A ala reivindicatória da Hierarquia eclesiástica tomou uma posição desinibida em favor das últimas greves.

O Cardeal Arns, por exemplo, a fim de justificá-las afirma que, para a maioria do povo, os salários não são suficientes, e as diferenças de salários são insustentáveis, o que leva uns ao esbanjamento, e outros à fome cruel.

Isto suscita uma série de questões: O que é um "salário suficiente"? É "insustentável" em tese toda e qualquer diferença de salário? Ou é "insustentável" tão-só a diferença dos salários como ela existe no Brasil? São tantos no Brasil os assalariados que se entregam ao esbanjamento? A partir de que grau a fome se transforma em "fome cruel"?

Estas são questões que poderiam ser debatidas em congressos de intelectuais católicos, como propôs o autor em recente entrevista à imprensa.


 

Tive real satisfação em comentar para os leitores a mensagem pontifícia aos bispos reunidos em Puebla.
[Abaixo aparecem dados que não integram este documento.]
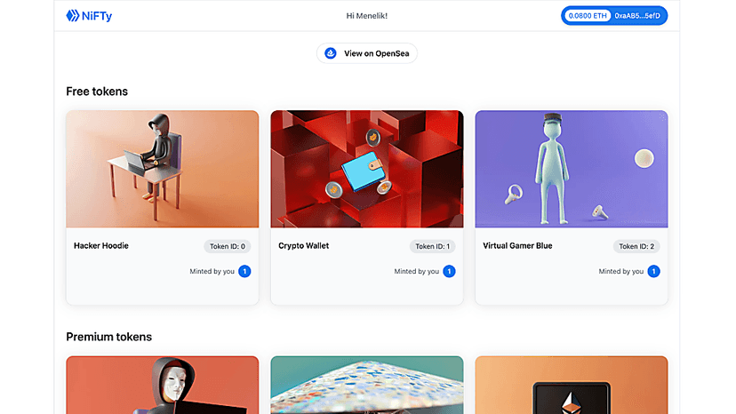Open the holographic premium token image
Image resolution: width=736 pixels, height=414 pixels.
click(x=367, y=386)
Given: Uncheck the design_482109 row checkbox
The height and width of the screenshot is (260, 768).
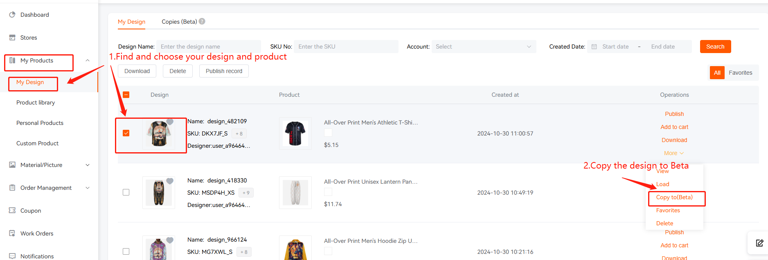Looking at the screenshot, I should click(126, 133).
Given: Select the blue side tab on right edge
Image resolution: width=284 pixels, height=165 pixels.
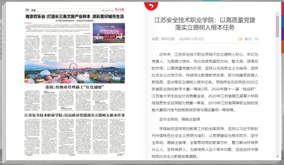Looking at the screenshot, I should (282, 20).
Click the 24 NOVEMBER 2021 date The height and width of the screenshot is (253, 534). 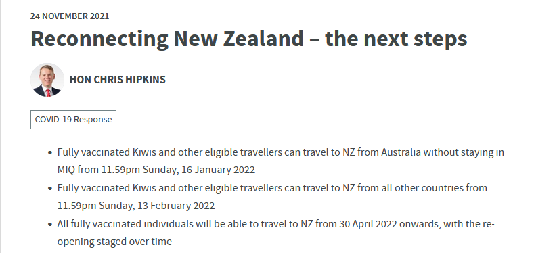70,16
Mas esta satisfação levou-me à aventura de dedicar ao assunto nada menos de cinco artigos. Entrementes, fatos importantes se desenrolavam em nosso País sem que me fosse dado analisá-los pois eu me sentia atado ao tema Puebla pela extensa seqüência de artigos, na qual me engajara. Nada disse, assim, sobre as greves. Terminados os meus artigos, terminaram também elas. Discorro, pois, sobre as mesmas ao baixar do pano. Perdoe-me o leitor... E entro desde logo no que me parece ser o ponto crucial do assunto.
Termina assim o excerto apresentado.